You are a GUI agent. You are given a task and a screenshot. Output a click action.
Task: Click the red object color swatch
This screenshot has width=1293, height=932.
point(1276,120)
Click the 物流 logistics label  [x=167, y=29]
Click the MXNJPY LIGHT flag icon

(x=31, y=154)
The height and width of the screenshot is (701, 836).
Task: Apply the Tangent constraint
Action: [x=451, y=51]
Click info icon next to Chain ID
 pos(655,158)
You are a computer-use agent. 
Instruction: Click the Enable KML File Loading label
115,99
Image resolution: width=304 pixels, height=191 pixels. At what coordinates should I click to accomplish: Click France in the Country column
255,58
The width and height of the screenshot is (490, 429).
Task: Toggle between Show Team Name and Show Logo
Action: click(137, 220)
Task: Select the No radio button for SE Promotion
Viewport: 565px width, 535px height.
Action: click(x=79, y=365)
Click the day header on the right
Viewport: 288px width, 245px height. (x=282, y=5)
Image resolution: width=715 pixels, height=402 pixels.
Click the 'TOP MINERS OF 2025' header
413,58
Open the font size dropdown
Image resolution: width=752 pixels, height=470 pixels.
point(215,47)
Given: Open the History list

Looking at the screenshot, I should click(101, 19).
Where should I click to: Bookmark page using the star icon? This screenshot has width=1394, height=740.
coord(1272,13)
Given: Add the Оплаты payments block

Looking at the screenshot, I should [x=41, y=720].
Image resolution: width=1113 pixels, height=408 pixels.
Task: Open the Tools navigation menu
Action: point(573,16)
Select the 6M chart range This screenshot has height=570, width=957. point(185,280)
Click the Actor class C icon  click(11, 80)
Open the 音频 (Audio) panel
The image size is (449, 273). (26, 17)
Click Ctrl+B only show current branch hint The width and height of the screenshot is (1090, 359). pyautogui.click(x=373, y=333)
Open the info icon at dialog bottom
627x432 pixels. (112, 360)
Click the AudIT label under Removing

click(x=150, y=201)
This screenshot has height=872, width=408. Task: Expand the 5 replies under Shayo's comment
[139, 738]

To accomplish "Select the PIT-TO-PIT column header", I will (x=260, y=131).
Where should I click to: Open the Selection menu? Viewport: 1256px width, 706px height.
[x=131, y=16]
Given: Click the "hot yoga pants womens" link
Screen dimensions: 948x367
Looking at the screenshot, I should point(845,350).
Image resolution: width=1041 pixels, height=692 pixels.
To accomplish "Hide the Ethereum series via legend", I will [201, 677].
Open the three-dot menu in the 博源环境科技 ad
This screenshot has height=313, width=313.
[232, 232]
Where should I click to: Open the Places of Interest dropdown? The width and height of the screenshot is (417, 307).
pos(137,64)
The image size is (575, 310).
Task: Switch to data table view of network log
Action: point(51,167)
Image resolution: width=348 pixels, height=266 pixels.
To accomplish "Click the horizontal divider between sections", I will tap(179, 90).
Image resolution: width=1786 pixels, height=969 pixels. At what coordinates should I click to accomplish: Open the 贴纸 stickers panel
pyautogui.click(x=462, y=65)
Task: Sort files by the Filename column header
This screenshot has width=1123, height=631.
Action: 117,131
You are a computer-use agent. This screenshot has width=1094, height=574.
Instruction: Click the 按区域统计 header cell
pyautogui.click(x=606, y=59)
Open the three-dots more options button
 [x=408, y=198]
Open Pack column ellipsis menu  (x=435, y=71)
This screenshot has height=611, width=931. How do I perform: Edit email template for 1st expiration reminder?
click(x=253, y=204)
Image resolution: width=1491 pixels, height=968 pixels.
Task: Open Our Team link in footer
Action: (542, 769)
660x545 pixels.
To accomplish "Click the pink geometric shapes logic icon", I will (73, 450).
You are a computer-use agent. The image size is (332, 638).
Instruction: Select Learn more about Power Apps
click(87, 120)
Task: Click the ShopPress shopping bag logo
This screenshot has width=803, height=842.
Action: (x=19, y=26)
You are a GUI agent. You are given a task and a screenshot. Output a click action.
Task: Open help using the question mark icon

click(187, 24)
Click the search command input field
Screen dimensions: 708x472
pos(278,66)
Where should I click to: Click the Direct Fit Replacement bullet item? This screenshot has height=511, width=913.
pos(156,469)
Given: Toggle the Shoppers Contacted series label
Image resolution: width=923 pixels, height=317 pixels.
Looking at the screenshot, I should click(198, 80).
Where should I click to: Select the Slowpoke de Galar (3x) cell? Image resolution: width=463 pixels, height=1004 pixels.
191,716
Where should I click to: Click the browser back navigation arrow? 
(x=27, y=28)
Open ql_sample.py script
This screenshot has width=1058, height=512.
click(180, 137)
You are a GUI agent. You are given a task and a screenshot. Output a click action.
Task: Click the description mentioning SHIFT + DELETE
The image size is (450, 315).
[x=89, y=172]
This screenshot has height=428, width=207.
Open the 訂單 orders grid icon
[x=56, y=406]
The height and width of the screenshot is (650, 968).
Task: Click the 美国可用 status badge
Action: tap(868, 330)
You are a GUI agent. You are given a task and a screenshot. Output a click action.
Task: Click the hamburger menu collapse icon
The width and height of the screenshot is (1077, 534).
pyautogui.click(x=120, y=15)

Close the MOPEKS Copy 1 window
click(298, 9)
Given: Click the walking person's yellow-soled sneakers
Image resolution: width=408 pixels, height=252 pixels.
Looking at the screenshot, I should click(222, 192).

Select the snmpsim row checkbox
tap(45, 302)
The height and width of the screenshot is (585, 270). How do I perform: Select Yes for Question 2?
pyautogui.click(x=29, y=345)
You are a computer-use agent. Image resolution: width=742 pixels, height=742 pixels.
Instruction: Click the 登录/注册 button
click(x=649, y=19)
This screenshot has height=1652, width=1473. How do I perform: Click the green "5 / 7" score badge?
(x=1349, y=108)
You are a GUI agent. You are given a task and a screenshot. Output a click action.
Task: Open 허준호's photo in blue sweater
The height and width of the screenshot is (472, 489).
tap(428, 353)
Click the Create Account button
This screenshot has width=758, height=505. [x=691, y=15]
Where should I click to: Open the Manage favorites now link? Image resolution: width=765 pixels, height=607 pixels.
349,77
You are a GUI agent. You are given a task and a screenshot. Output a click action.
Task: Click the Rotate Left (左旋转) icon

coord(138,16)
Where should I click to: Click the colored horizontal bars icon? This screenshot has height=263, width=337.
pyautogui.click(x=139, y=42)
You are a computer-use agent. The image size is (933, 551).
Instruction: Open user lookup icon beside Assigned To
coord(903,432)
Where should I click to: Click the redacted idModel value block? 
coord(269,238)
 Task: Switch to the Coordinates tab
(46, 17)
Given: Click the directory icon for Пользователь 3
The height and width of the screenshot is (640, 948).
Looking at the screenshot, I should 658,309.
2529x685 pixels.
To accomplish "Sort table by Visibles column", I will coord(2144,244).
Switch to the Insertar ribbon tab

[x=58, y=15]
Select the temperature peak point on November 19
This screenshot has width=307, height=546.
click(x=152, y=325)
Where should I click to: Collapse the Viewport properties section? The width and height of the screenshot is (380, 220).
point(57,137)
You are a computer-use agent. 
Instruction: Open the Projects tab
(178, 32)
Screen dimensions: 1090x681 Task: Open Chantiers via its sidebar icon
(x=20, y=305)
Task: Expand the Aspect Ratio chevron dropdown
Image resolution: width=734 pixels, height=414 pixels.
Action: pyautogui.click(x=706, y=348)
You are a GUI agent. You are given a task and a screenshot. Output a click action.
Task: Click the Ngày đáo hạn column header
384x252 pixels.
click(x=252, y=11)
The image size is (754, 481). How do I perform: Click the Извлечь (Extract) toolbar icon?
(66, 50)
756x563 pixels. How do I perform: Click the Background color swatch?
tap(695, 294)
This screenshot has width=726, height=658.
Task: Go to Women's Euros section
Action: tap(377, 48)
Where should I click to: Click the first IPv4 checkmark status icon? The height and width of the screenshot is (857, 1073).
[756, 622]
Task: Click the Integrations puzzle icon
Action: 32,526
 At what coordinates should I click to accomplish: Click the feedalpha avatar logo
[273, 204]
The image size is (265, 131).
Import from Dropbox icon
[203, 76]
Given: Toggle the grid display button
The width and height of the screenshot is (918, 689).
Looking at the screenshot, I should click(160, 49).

-------------------------

[Exercise directions] Check each line of the entries above for the string "computer", and return those that contain it.

[Exercise solution]
You are a computer-use agent. 
You are a computer-use agent. This screenshot has width=1094, height=574.
You are a computer-use agent. The image size is (332, 638).
You are a computer-use agent. Image resolution: width=742 pixels, height=742 pixels.
You are a computer-use agent. The image size is (933, 551).
You are a computer-use agent. 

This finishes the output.